Segment Start: Provided passage

There is so much to think about when you think about agriculture in America; history, invention, science; but forefront in my mind are always what are considered the 'old fashioned values' of hard work, honesty, integrity and ingenuity. The author makes a great point that the value of farming has been re-evaluated by the corporate standard of cost vs. benefits on the bottom line but that the human investment, that which connects the farmer to the land, cannot be measured by that standard. Government has done it's part in this re-evaluation also; the left has regulated the individual into fewer and fewer viable choices and the right has enabled corporations to saturate markets to the point that the individual drowns; either way the Government has missed the whole point and has now for more than one hundred years. It's time to remember the individual in America; that individual liberties are what make America unique among nations, and that when we empower the individual we empower America. Thanks for the great article!

Segment End: Provided passage
Segment Start: Given information

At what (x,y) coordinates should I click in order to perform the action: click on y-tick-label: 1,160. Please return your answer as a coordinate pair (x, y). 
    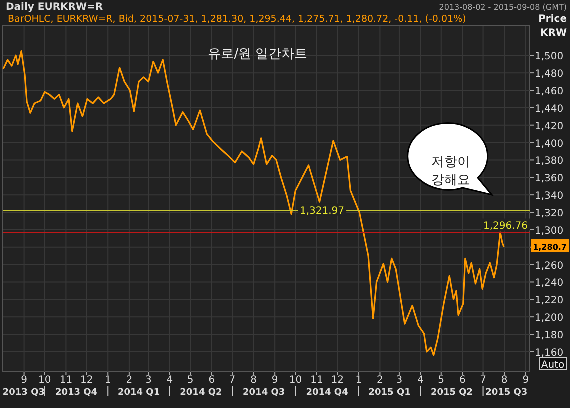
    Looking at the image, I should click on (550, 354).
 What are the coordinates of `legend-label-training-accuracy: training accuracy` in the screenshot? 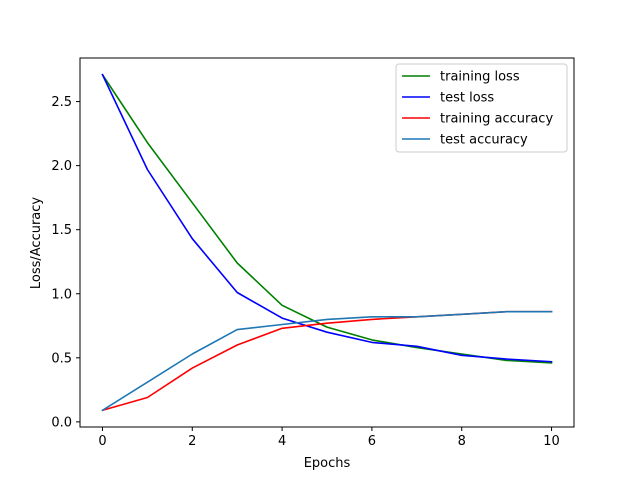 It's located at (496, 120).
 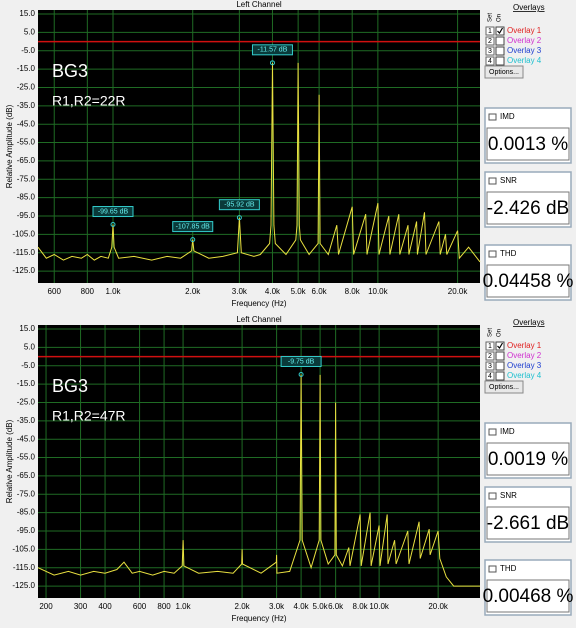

Segment End: Given information

Job: In the agriculture comment, how has each side of government contributed to the re-evaluation of farming? Answer in one to three sentences. The lines placed after the agriculture comment are separate material and unrelated to it.

Your response: The left has regulated the individual into fewer and fewer viable choices. The right has enabled corporations to saturate markets until the individual drowns.